Children's Book Hiatu: Empire Falls

So far in my children's books hiatus, I've read Richard Russo's Empire Falls, and I decided the basic difference between adult novels and YA novels is that more happens off camera. I'm on to The Brief Life of Oscar Wao, by Junot Diaz, which is ten times snappier, but still: much is relayed to you after the fact or by a third party. It doesn't happen before your very eyes. It's more about the process of discovering what has already happened than about what's happening right now.

But I shouldn't really make sweeping judgments. I'm sure there are thousands of examples to the contrary. I just think that teens live in the moment and adults are always trying to figure out their past, and it shows in their books.

I sort of like that slow revelation sort of plot line, but I do get an itchy feeling: I'm always thinking: this better be worth it. Because if the revelation isn't stunning enough, then the long development feels like a waste of my time. So was Empire Falls worth it?

Well, pretty much.

For those who haven't read it, it's about a dying mill town in Maine--specifically about a recently divorced, crazy-about-his-teenage-daughter Catholic dude who manages a diner for a controlling rich woman who owns half the town. The tension comes from wondering what she's planning next and figuring out why she's always half-thwarting, half-saving our main character.

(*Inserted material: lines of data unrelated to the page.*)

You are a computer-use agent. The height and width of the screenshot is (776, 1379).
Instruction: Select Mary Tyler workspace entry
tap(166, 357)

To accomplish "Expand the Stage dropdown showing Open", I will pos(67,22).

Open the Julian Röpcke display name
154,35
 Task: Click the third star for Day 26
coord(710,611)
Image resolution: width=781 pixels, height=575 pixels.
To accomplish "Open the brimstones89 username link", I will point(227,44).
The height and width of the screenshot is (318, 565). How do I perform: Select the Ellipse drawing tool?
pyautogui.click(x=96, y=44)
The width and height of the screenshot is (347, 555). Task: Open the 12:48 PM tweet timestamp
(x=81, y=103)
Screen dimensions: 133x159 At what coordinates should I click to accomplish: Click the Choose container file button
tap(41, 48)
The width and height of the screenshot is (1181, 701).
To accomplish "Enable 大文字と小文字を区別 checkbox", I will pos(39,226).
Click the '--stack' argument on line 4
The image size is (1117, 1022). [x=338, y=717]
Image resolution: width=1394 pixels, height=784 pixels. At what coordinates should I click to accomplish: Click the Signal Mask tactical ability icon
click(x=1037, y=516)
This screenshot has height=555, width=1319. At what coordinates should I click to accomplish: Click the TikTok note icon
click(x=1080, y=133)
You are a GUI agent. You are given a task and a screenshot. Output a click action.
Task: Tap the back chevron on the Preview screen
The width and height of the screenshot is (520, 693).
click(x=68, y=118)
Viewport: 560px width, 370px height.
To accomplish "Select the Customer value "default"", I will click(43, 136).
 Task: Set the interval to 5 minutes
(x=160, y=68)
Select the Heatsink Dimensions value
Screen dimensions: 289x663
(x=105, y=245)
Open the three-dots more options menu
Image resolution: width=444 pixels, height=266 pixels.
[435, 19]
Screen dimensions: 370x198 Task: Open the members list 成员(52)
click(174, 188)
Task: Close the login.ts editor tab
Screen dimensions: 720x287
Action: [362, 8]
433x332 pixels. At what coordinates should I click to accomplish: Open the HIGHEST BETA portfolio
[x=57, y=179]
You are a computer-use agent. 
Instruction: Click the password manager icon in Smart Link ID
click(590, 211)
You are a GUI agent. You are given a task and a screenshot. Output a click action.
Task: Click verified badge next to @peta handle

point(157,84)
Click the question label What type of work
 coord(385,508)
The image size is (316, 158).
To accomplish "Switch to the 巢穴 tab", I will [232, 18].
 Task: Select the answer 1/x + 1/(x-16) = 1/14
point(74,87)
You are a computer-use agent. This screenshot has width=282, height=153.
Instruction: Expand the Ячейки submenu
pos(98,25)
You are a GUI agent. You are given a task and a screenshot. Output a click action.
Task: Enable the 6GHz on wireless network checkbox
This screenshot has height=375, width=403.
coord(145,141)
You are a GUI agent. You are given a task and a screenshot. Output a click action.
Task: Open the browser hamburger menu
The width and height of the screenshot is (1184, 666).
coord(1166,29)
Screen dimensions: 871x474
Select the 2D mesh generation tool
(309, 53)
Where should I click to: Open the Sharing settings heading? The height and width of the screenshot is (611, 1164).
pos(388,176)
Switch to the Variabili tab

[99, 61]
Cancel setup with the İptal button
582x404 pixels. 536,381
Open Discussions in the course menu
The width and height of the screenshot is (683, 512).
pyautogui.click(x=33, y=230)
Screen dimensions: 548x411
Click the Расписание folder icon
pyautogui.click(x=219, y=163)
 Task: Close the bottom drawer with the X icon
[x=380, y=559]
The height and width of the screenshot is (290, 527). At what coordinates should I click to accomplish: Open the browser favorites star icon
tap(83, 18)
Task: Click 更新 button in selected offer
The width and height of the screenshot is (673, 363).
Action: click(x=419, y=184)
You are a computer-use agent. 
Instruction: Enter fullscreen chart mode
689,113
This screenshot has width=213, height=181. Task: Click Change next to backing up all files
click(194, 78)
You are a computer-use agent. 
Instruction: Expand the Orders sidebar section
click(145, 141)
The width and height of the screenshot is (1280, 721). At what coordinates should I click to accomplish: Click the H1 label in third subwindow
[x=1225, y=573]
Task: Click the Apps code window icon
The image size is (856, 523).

The revelations are spread through out the book, and the plot is nicely symmetrical and economical: no wasted gestures or characters. And the author's memories of high school aren't romanticized, nor does he waste time categorizing everyone in the lunch room.

My only hesitation comes from the fact that as soon as Todd Strasser has written a book on a topic, it's dead for me, which means school shootings ceased to impress me a few years ago. But that's a small complaint.

The real pleasure of reading adult books for a time is that they last longer--they're engrossing. I can read on my couch for hours on a Sunday afternoon, and there's still more left on Monday. The book takes over my whole week, gets overlaid on my everyday, and gives me something to think about when I'm driving or waiting in line at the post office. Sort of like having an affair, maybe? Like cheating on reality? That's the thing about hardcore readers: you're never sure if they're really with you, because they live in two worlds at once.